Jeremiah Wright is president Obama’s acknowledged pastor for over 20 years, closest advisor and current visitor to the White House. Any lounge act magician playing the Las Vegas circuit would marvel at the verbal legerdemain that Obama performed to convince millions of Americans that he never heard such rantings of vitriol and hate. The race-injected teachings of Wright permeate 20 years of church services that Obama proudly proclaimed he attended, yet without hearing one isegetical syllable of race ranting. No other American could have escaped with their reputation intact after being under the influence for 20 minutes, much less 20 years of this incendiary, race-centric dementia. A stigma would have attached to anyone that could not be expunged. The mendacity that Obama utilized was remarkable. Any distancing from Jeremiah Wright before the election and his absence at the inaugural were only pragmatic acts to pacify the needed independent constituency. “When the anti-American remarks of Rev. Jeremiah Wright were widely aired, Obama seemed at first taken aback. Why would anyone be outraged? After all, there was nothing secret about Wright. Obama had even quoted, in his memoir, Wright’s accusations that White America was responsible for everything from world hunger to genocide against the Japanese, and had bragged in speeches about his intimacy with Wright.” “Rev.

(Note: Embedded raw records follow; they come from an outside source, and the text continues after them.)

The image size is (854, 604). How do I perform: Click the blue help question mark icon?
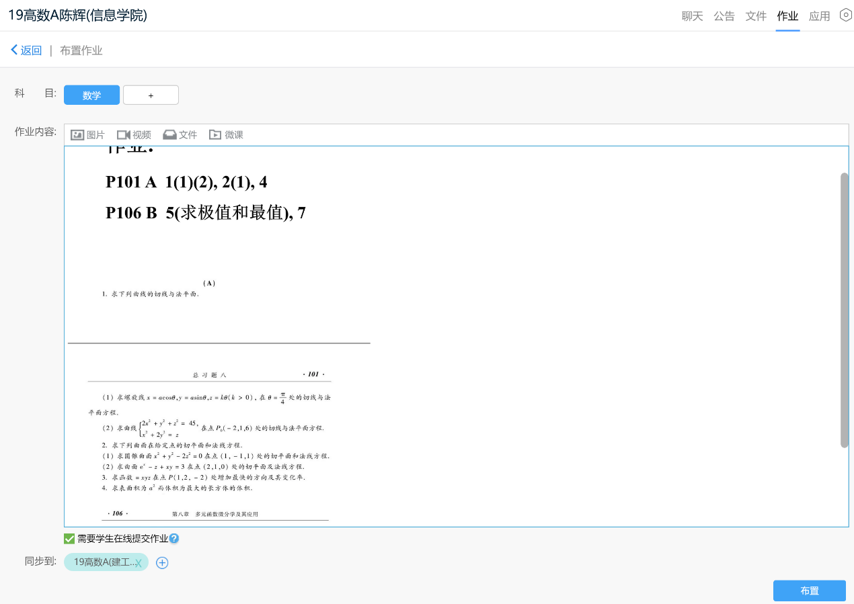[174, 539]
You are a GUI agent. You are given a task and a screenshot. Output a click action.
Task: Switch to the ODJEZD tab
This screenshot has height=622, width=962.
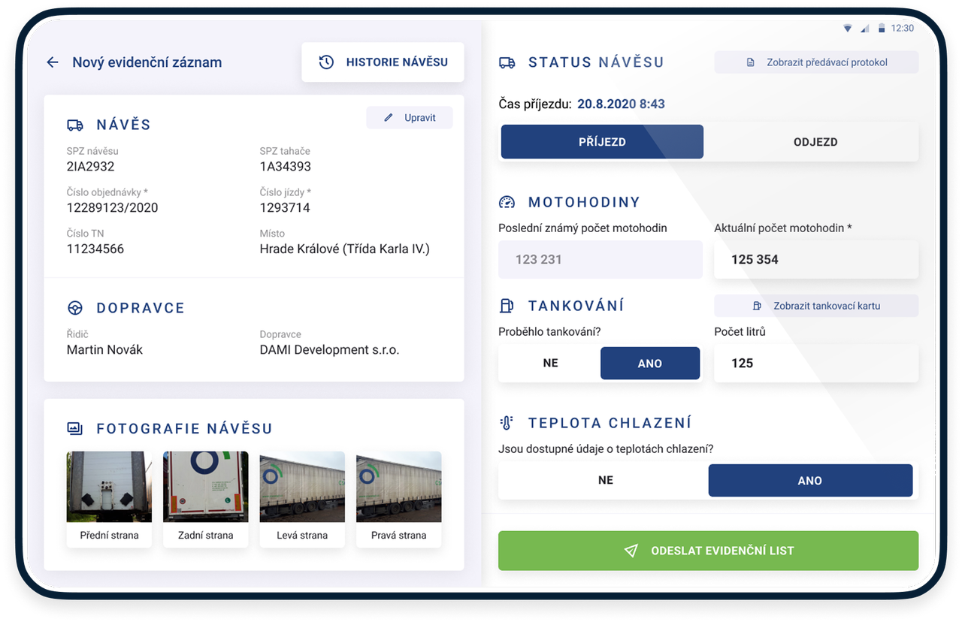pyautogui.click(x=815, y=142)
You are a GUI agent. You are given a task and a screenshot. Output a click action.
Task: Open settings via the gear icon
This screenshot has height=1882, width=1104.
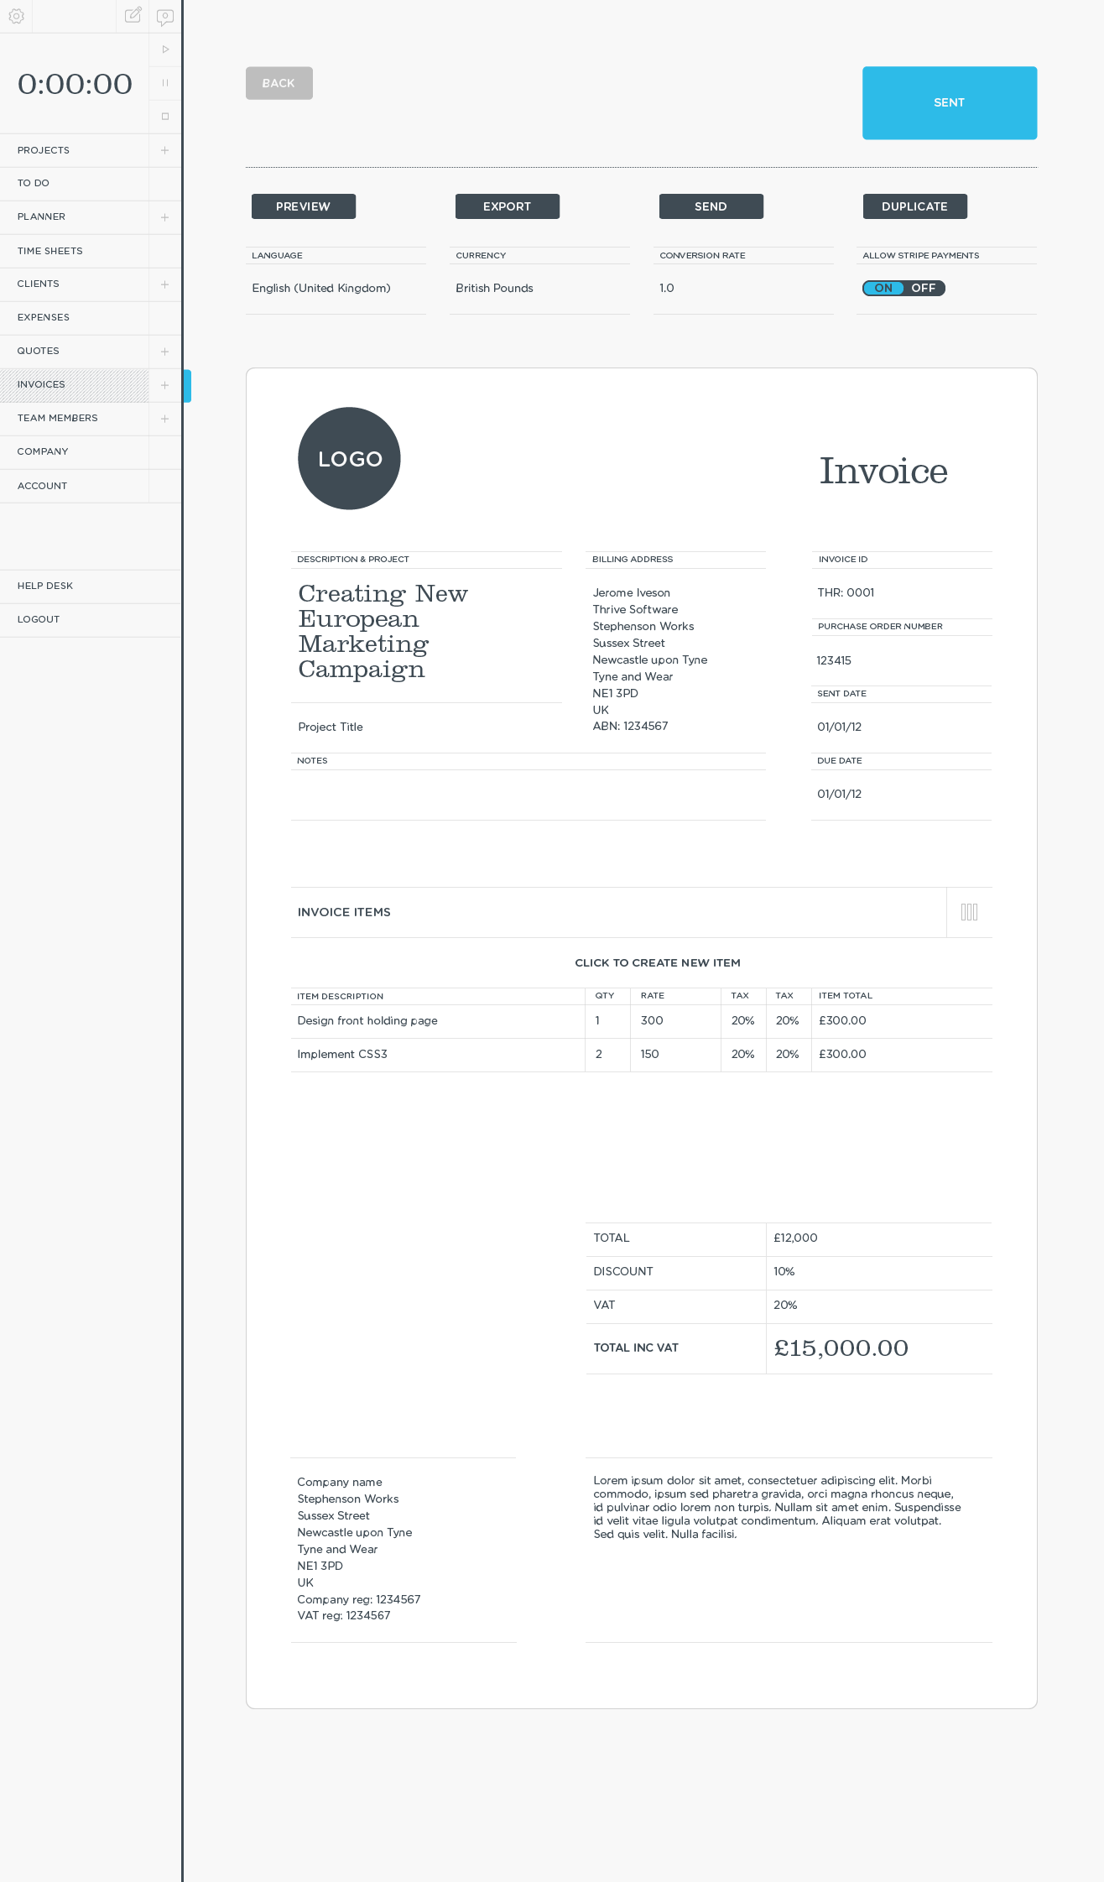coord(16,16)
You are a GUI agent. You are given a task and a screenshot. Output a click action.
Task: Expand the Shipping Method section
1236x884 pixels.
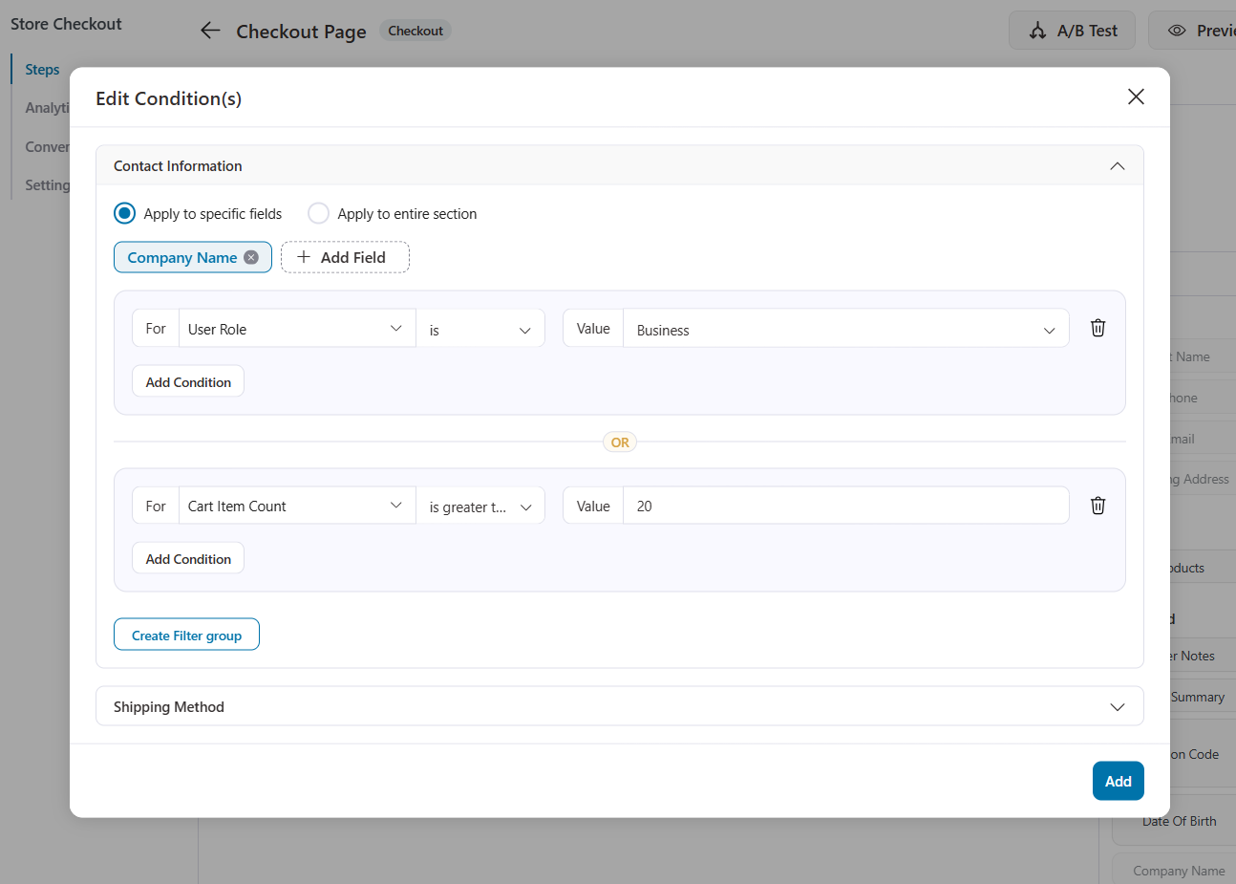pos(1116,706)

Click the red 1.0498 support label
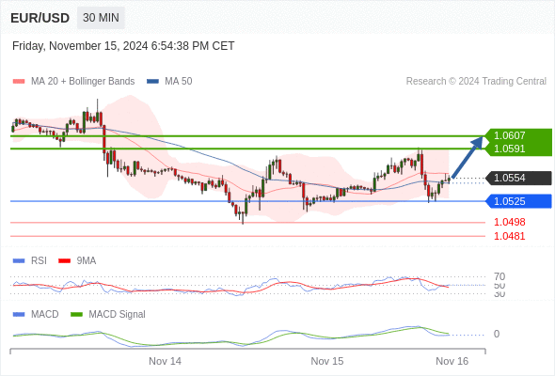point(509,222)
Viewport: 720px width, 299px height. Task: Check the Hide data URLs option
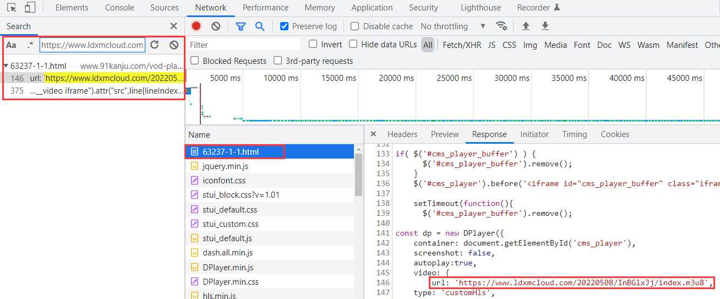coord(353,44)
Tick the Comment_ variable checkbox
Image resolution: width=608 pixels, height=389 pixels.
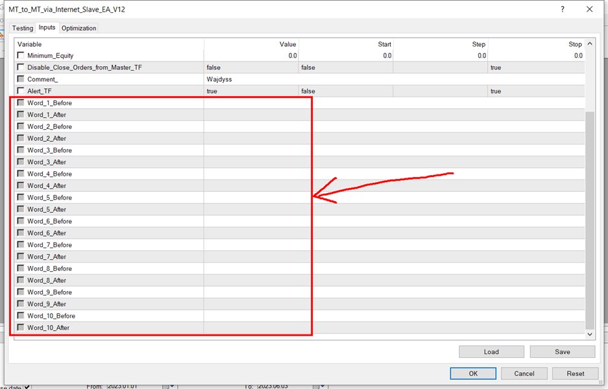coord(21,79)
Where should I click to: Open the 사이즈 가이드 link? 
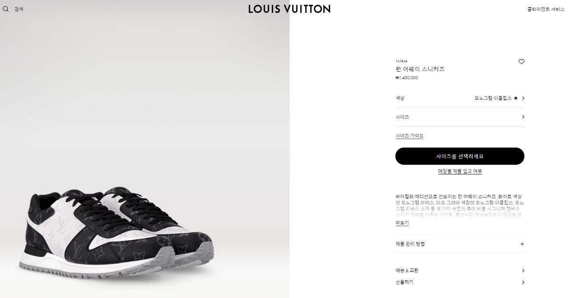(409, 136)
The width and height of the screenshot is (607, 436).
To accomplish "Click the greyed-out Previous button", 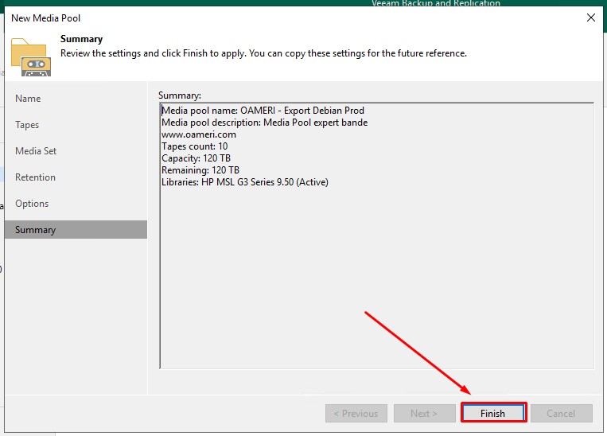I will 356,413.
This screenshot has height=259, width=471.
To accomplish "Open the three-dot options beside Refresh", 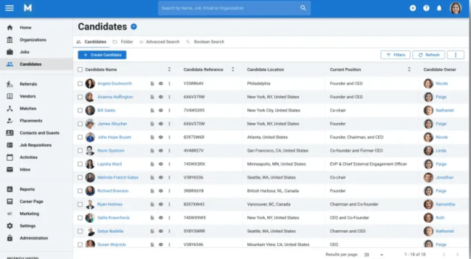I will coord(456,55).
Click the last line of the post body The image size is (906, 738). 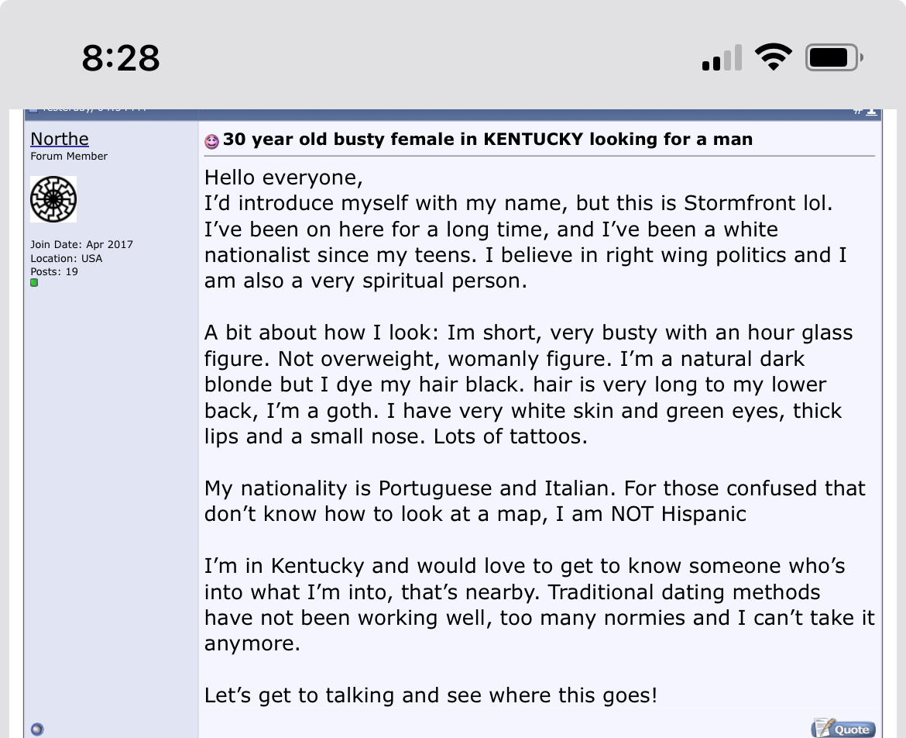click(x=431, y=695)
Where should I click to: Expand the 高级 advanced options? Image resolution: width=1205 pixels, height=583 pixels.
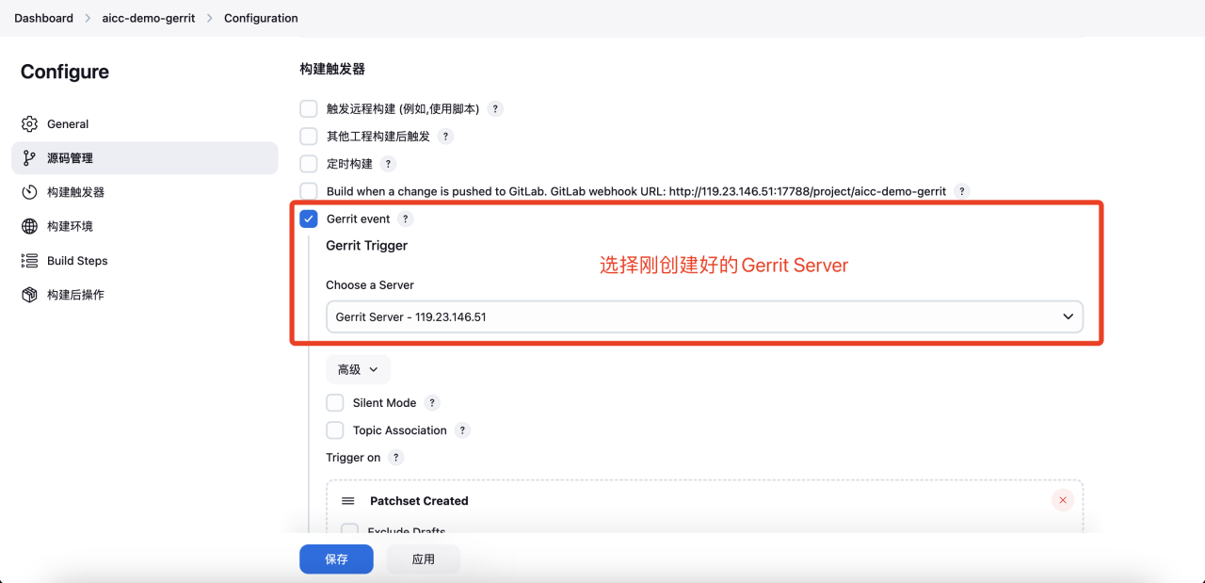tap(358, 370)
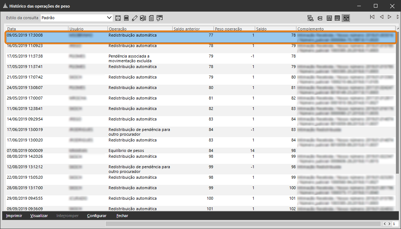Click the trash can delete icon
401x229 pixels.
click(x=126, y=18)
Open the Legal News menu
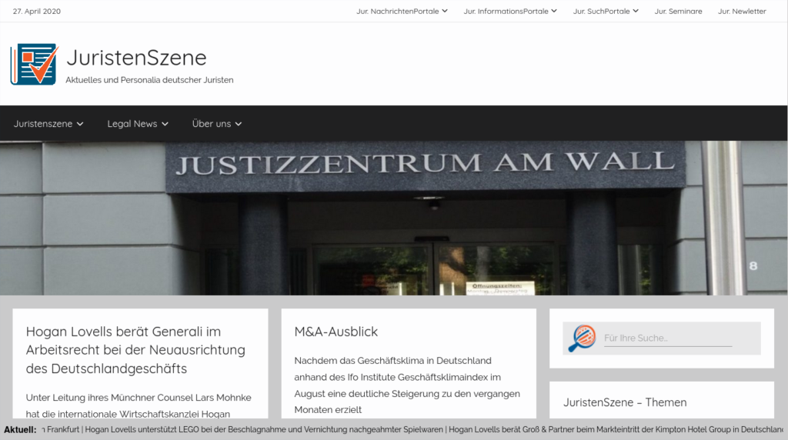 (x=137, y=124)
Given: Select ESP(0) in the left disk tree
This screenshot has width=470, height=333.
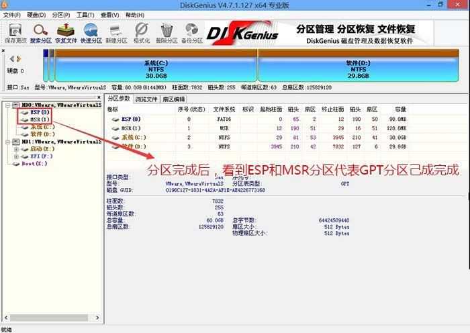Looking at the screenshot, I should [40, 113].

Wright’s tirades no more offended 8,000 in the present congregation of Trinity Church than they apparently did the Obamas, who, far from walking out, simply refined Wright in softer and more elegant terms in their own writings and speeches.” (Victor Davis Hansen, article “Beneath the Hope” National Review, June 2, 2008, p. 32). James Cone, Jeremiah Wright, James Meeks and Michael Pfleger are out front blatant extremists but Barack Obama has learned the art of stealth radicalism. Behind a mollifying image is a dedicated disciple of racial politics and socialist doctrine. He filters his mentors racial polemics through a pleasant demeanor, “It was usually an effective tactic, another one of those tricks I had learned: people were satisfied so long as you were courteous and smiled and made no sudden moves. They were more than satisfied, they were relieved—such a pleasant surprise to find a well-mannered young black man who didn’t seem angry all the time.” (Barack Obama, “Dreams of My Father”, p. 94-95).

 

“I’m a Christian and what that means for me is that I believe Jesus Christ died for my sins and that His grace and mercy and power—through Him that I can achieve everlasting life.”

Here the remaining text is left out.